#### THE DATA ####

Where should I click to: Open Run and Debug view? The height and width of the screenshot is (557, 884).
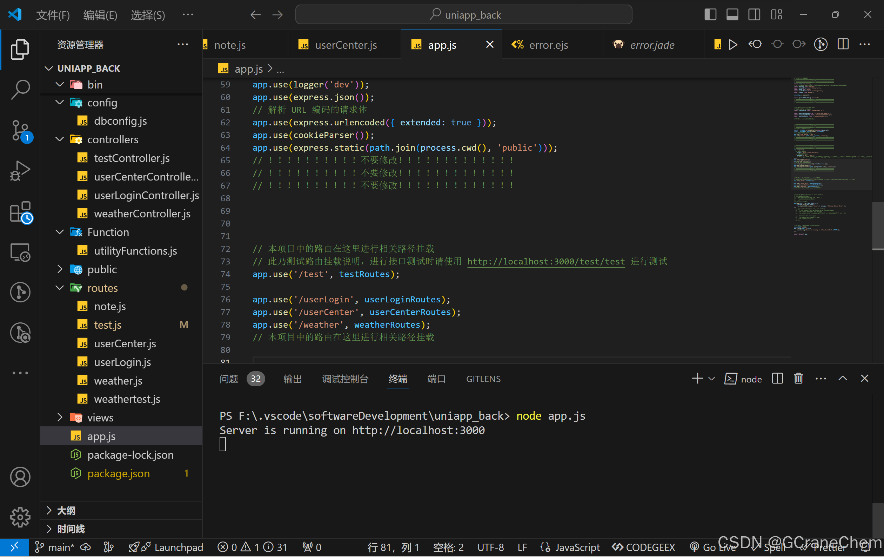tap(20, 171)
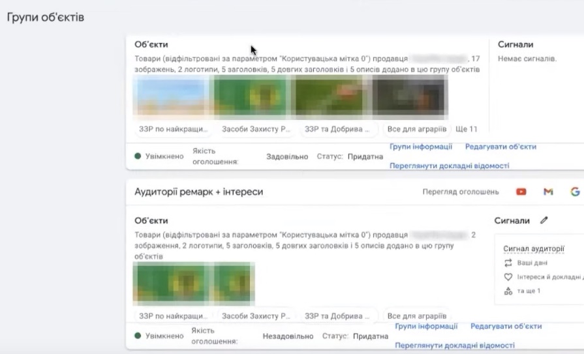Click 'Перегляд оголошень' label
The height and width of the screenshot is (354, 584).
[x=460, y=192]
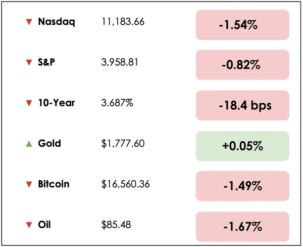Click the green up arrow beside Gold
303x247 pixels.
[29, 144]
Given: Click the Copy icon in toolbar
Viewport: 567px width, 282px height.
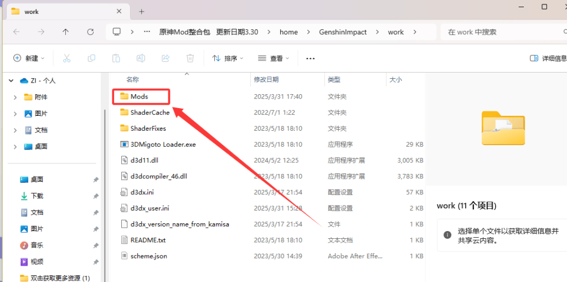Looking at the screenshot, I should (x=91, y=58).
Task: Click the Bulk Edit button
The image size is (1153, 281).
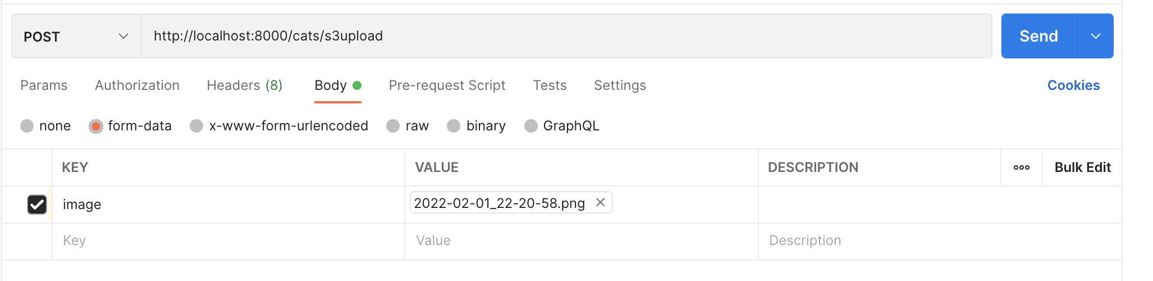Action: [x=1082, y=167]
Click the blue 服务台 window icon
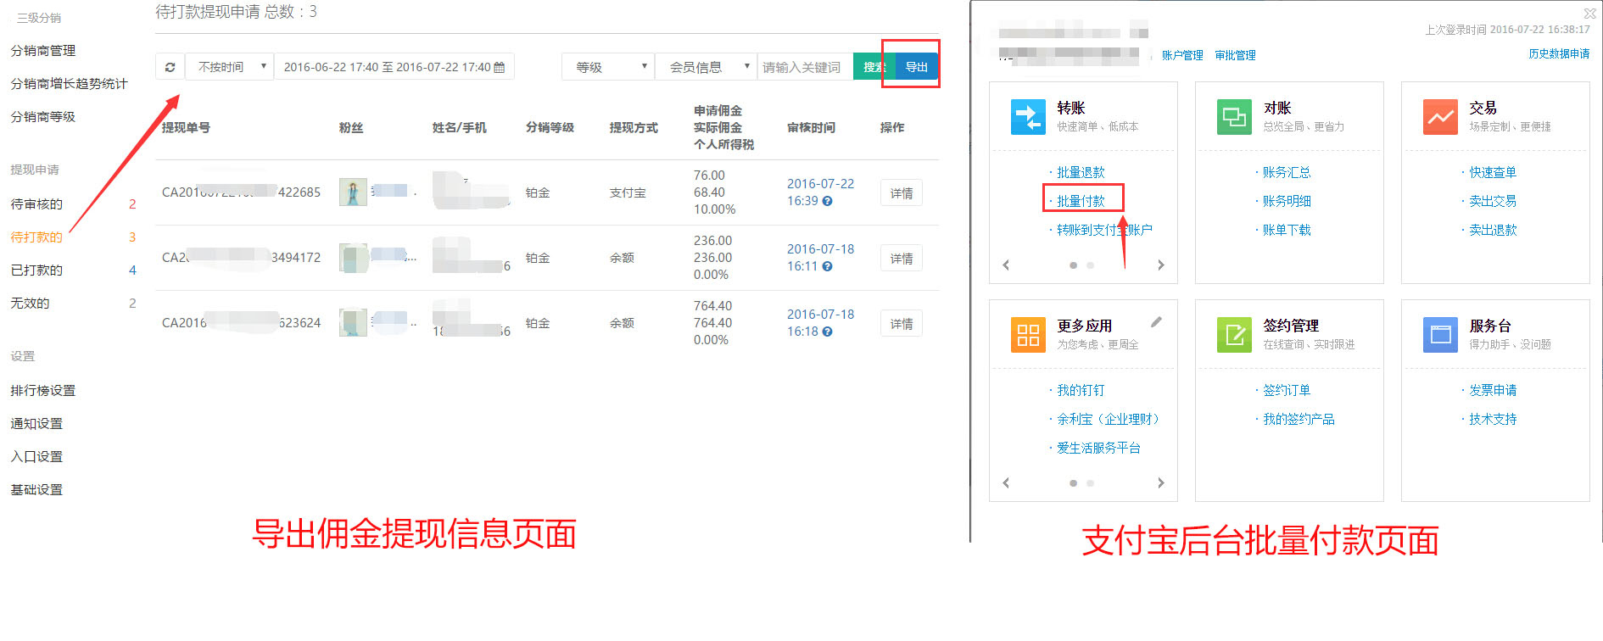Image resolution: width=1603 pixels, height=641 pixels. (1440, 335)
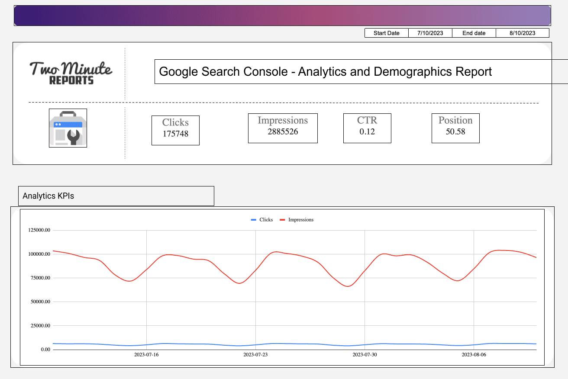Select the Impressions KPI card showing 2885526
The image size is (568, 379).
283,128

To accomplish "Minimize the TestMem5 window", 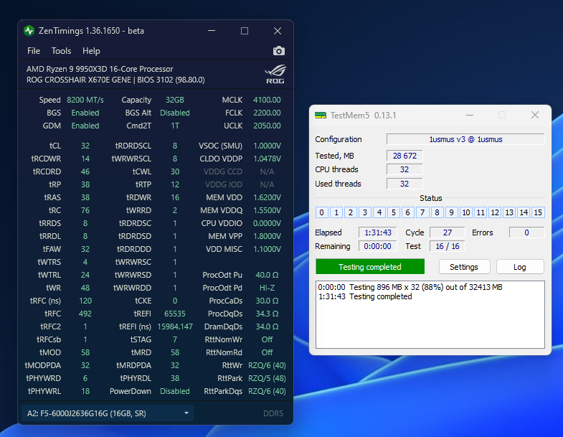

####

TO BE DONE: Please repeat the listing above word for word, leaving out the pictures.

RESULT OF THE TASK:
Where should I click to: Open Run and Debug view? The height and width of the screenshot is (557, 884).
tap(20, 171)
Click 'Перегляд оголошень' label
The height and width of the screenshot is (354, 584).
[x=460, y=192]
Click the green up arrow beside Gold
303x247 pixels.
[29, 144]
Given: Click the Copy icon in toolbar
Viewport: 567px width, 282px height.
Looking at the screenshot, I should (x=91, y=58).
Task: Click the Bulk Edit button
The image size is (1153, 281).
Action: [x=1082, y=167]
Click the blue 服务台 window icon
Image resolution: width=1603 pixels, height=641 pixels. (1440, 335)
Select the Impressions KPI card showing 2885526
The image size is (568, 379).
283,128

To accomplish "Minimize the TestMem5 window", 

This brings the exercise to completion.